MEXICO CITY—A majority of Mexican state legislatures have approved changes in the constitution that open the country's state-run energy industry to greater private investment and end a 75-year-old monopoly of state oil company Petróleos Mexicanos.
     Early Monday, San Luis Potosí became the 17th state to vote in favor of the bill, which amends the constitution to allow for private firms to explore for and produce oil and gas for the first time since the 1938 expropriation of the industry.
     Constitutional amendments in Mexico require a two-thirds majority vote in the Senate and lower house, and approval by a majority of the 31 state legislatures.

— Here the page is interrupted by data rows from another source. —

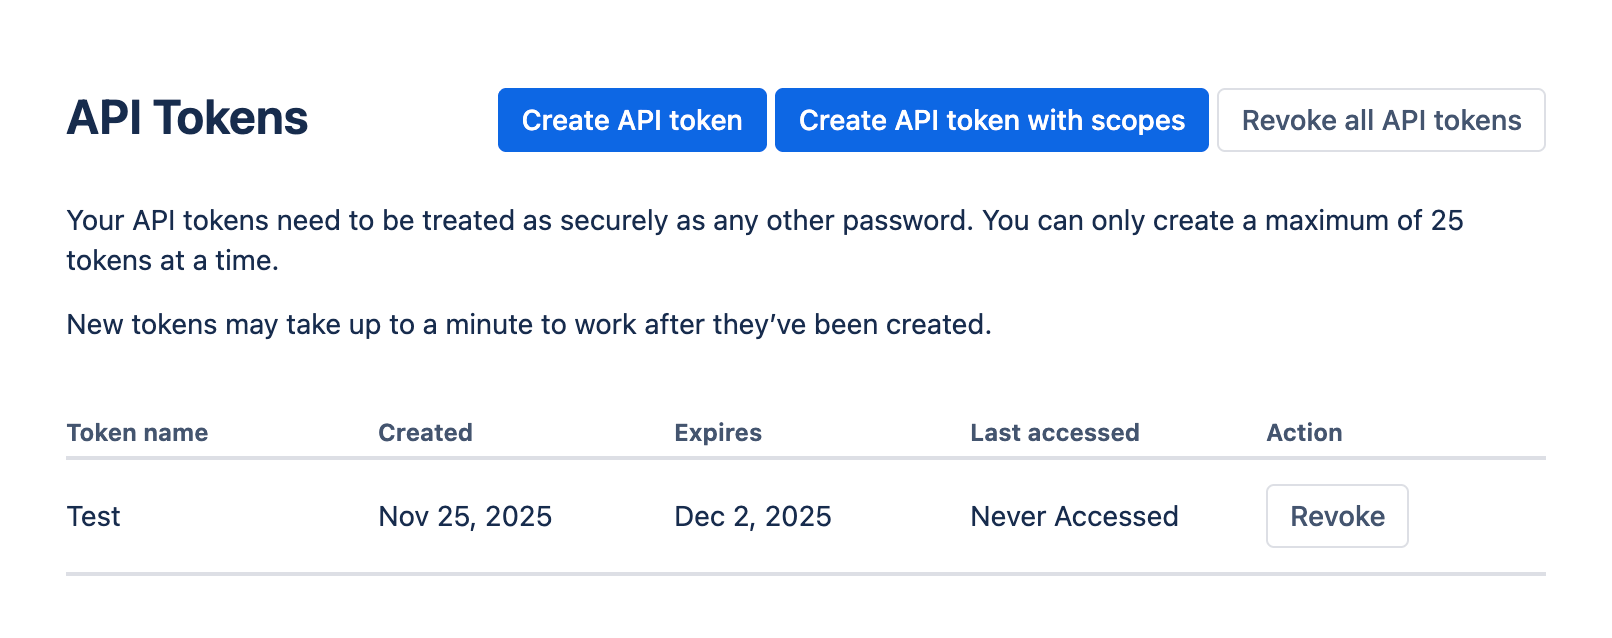Click the Dec 2, 2025 expiry date
The width and height of the screenshot is (1612, 638).
(752, 516)
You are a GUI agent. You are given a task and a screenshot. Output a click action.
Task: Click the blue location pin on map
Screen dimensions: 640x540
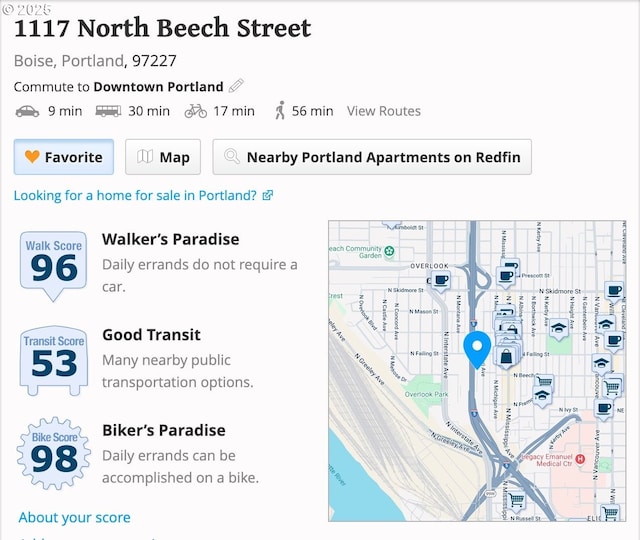pos(477,349)
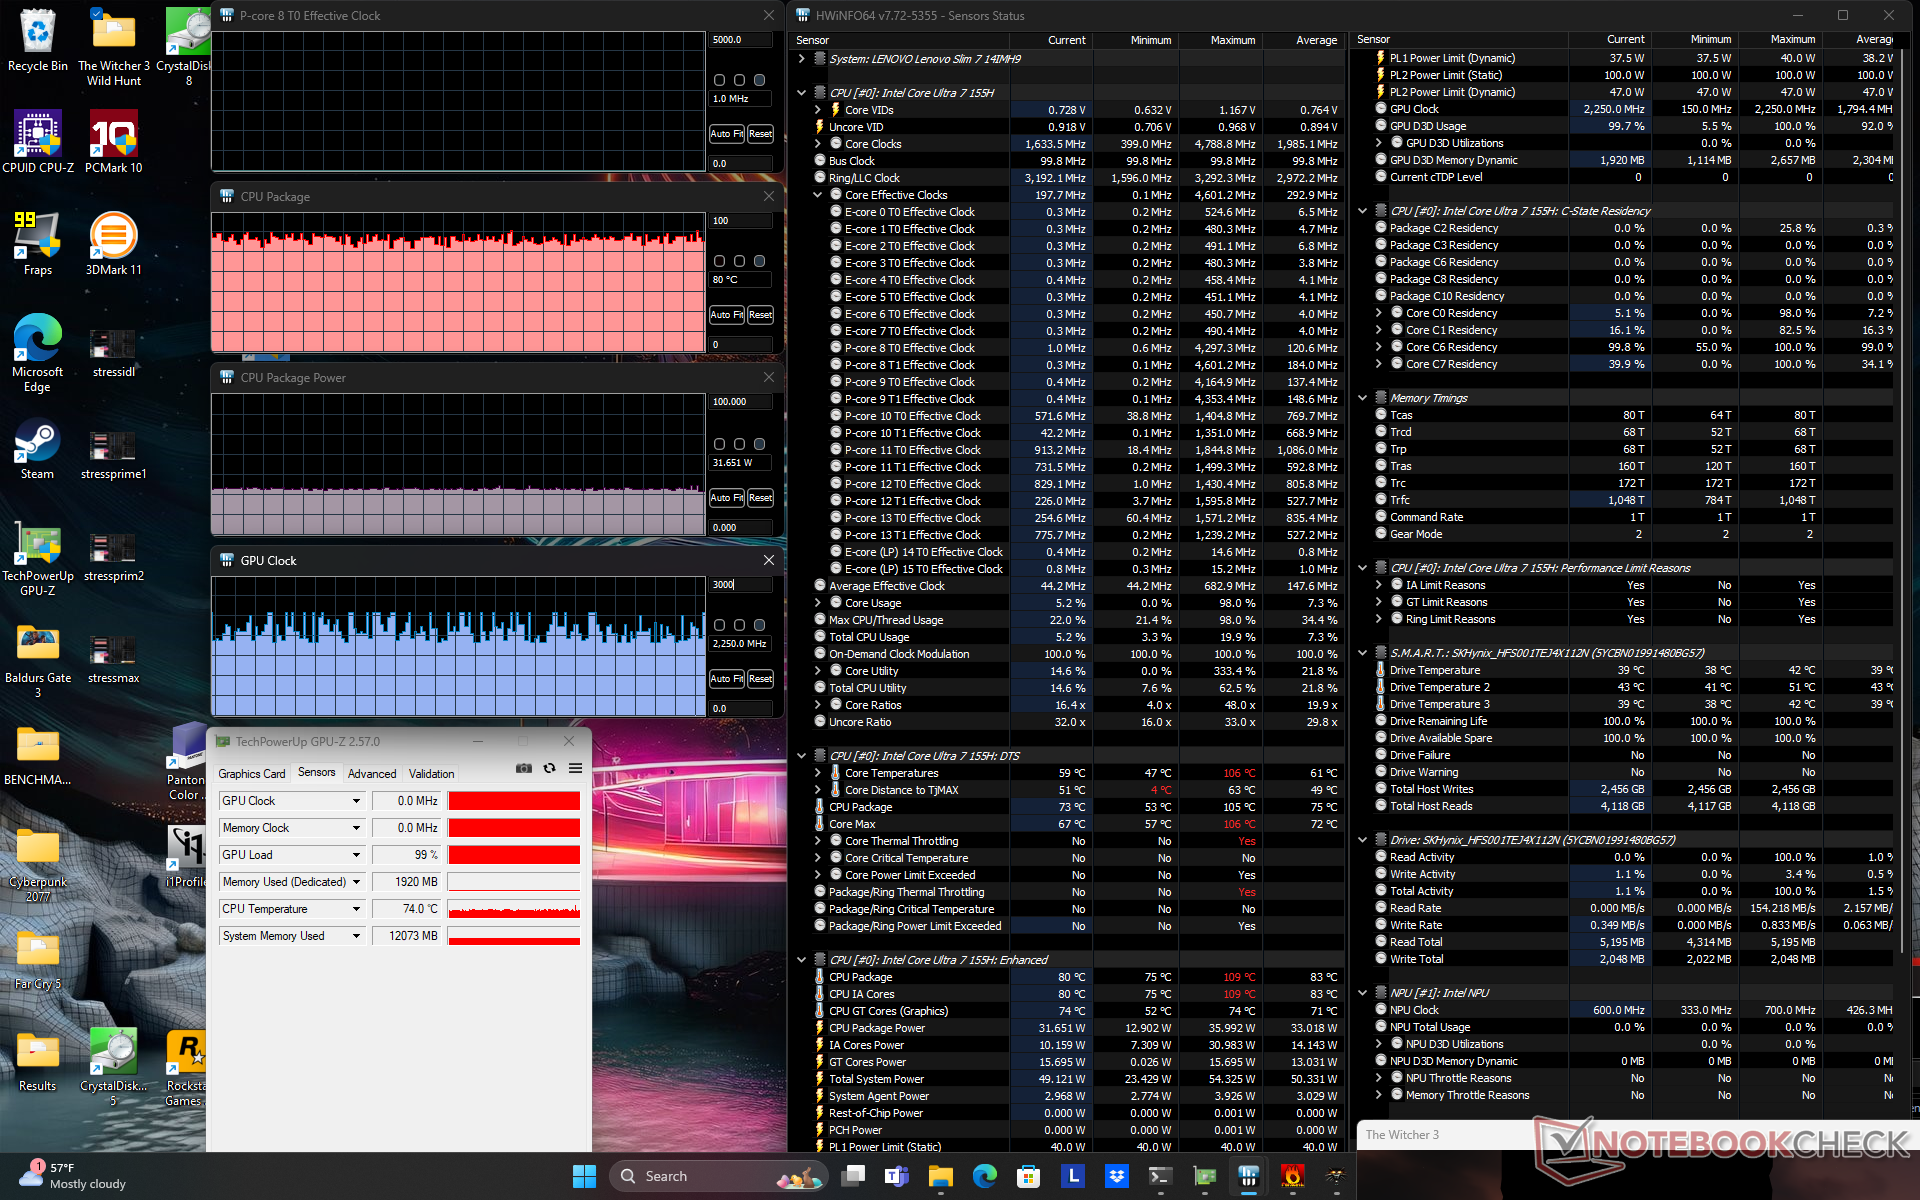Click the 3000 max value field in GPU Clock

pyautogui.click(x=738, y=585)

      Last week, the Senate and the lower house of Congress approved the changes, which amend the three constitutional articles that formed the core of the country's restrictive energy laws. With the necessary state approvals, the Congress can declare the changes constitutional and send the bill to President Enrique Peña Nieto to be signed into law.

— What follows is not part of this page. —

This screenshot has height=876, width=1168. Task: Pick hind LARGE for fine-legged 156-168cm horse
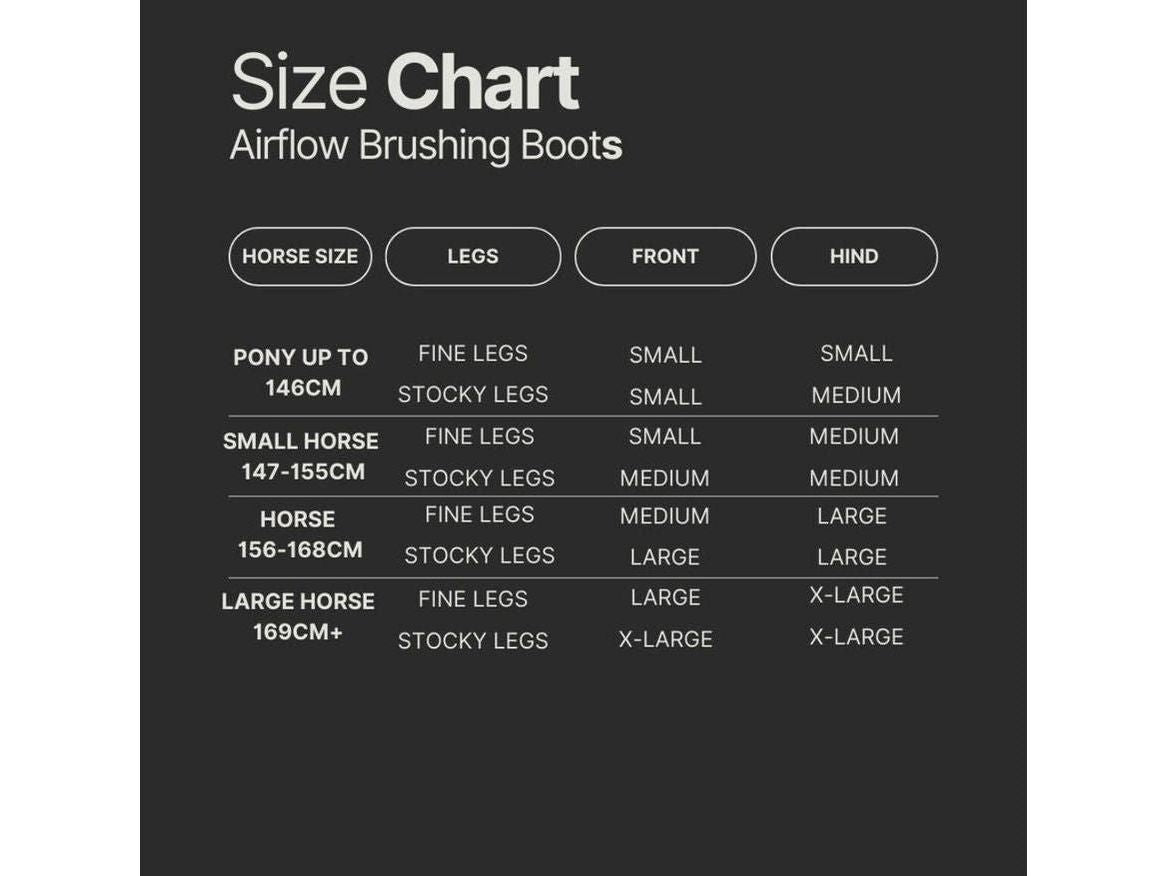852,516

      Mr. Peña Nieto, who is on a state visit to Turkey, said he would sign the bill as soon as he gets it back from Congress, which he expects in the coming days, according to a transcript from the presidential press office.
      Once that happens, the government and Congress have four months to draw up the enabling legislation that will include, among other things, details of the contracts that will be offered.
Under the new energy laws, private oil companies will be allowed to produce oil and gas, either sharing profits in joint ventures with the government, sharing production, or under licenses where they will pay royalties on oil produced.
      It also opens up oil refining, electricity and other areas of the energy industry to private concerns.
     Passage of the energy bill, which was supported by the ruling party and conservative opposition but opposed by leftist opposition groups, marks the high point in a number of legal changes that Mr. Peña Nieto's administration managed to pass in its first year to raise the country's long-term growth potential. Earlier overhauls were made in education, telecommunications, banking and tax laws.